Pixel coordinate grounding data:
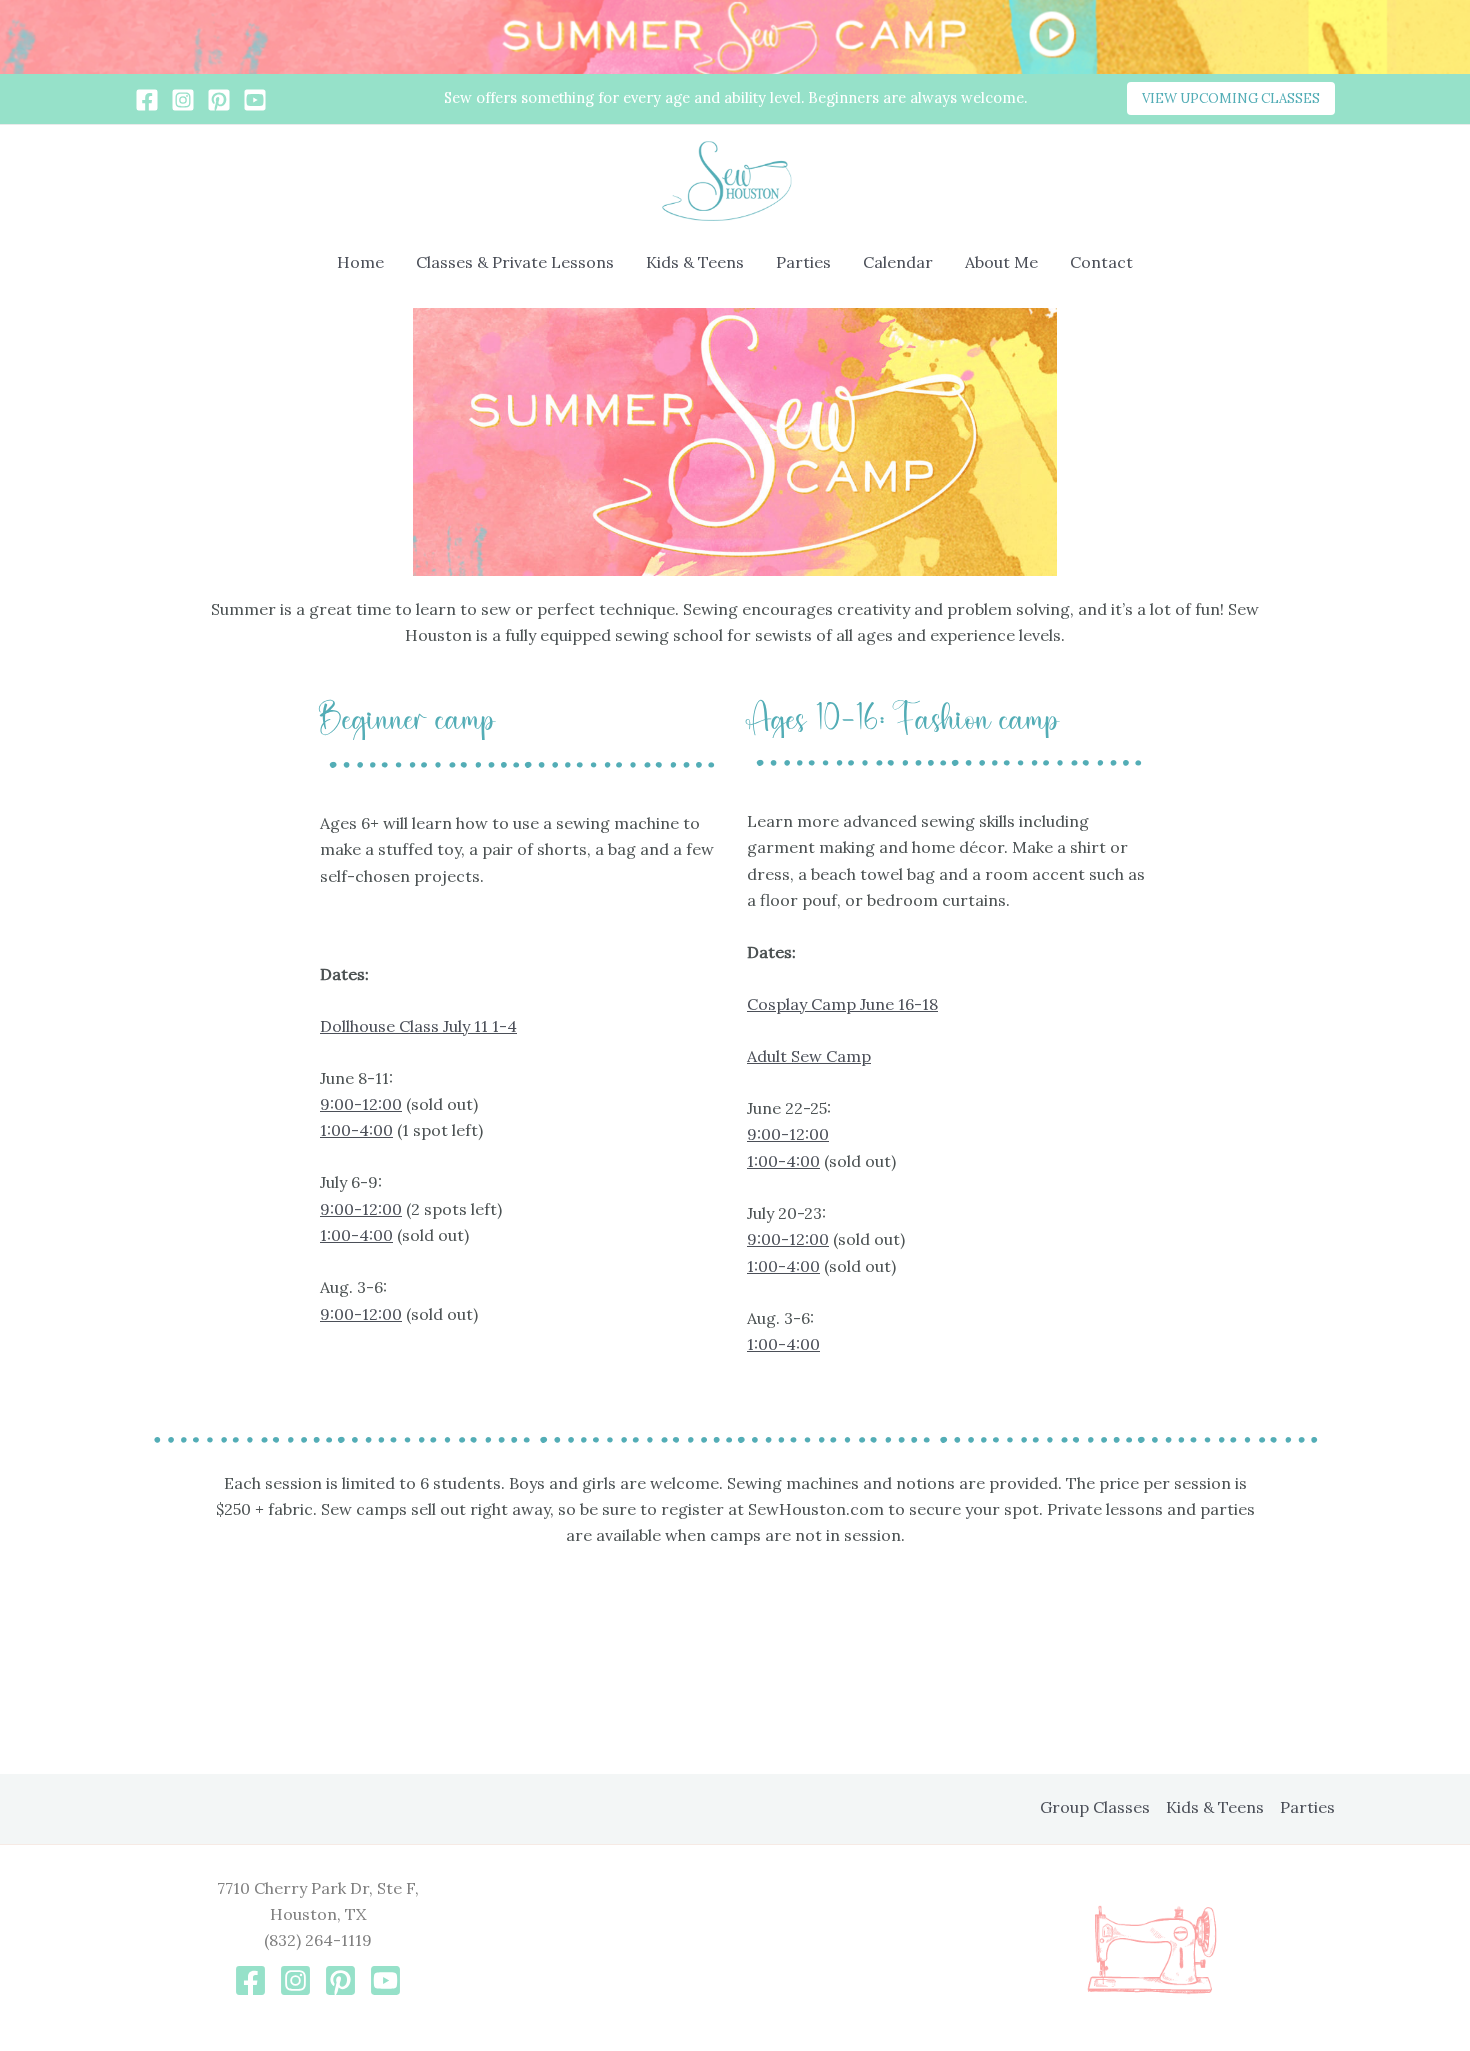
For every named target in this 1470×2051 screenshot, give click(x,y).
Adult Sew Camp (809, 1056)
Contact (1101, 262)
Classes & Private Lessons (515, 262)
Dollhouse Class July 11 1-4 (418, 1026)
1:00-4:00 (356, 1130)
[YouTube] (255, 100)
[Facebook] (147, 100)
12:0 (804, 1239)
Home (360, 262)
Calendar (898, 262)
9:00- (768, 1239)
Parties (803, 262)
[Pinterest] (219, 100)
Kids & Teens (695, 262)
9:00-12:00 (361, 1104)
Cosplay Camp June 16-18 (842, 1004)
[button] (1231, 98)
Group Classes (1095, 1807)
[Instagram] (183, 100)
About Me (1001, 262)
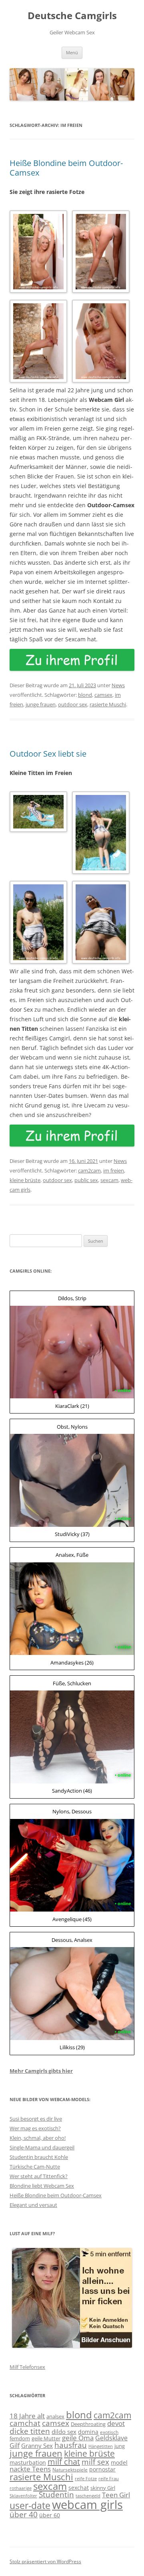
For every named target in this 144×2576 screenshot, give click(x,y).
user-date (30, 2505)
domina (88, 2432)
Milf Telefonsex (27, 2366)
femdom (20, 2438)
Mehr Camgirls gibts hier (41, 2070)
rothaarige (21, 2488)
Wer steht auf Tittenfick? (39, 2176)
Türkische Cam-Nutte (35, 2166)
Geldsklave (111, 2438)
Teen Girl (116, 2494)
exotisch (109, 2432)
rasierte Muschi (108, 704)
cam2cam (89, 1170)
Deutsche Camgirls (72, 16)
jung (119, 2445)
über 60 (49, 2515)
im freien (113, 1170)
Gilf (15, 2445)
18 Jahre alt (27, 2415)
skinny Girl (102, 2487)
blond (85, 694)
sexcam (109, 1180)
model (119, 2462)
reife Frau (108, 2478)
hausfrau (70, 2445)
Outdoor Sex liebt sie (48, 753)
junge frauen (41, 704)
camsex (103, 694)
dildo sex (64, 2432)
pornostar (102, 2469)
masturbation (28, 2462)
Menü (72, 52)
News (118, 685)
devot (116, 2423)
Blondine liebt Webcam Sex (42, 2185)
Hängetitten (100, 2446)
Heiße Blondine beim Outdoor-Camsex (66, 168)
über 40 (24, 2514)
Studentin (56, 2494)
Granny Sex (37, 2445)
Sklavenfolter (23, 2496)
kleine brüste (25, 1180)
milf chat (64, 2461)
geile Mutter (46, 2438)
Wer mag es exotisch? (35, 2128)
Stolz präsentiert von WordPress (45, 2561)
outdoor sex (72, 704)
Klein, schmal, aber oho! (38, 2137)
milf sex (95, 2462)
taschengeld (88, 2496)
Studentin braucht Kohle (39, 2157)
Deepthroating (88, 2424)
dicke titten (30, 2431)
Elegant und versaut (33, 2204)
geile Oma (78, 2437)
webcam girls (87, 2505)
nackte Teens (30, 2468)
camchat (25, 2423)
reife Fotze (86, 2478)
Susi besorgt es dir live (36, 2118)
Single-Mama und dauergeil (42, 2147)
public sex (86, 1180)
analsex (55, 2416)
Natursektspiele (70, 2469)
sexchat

- **REQUIRED ACTION**
Where a line of the records above holds the word "Blondine", copy that line.

- **OUTPUT**
Blondine liebt Webcam Sex (42, 2185)
Heiße Blondine beim Outdoor-Camsex (66, 168)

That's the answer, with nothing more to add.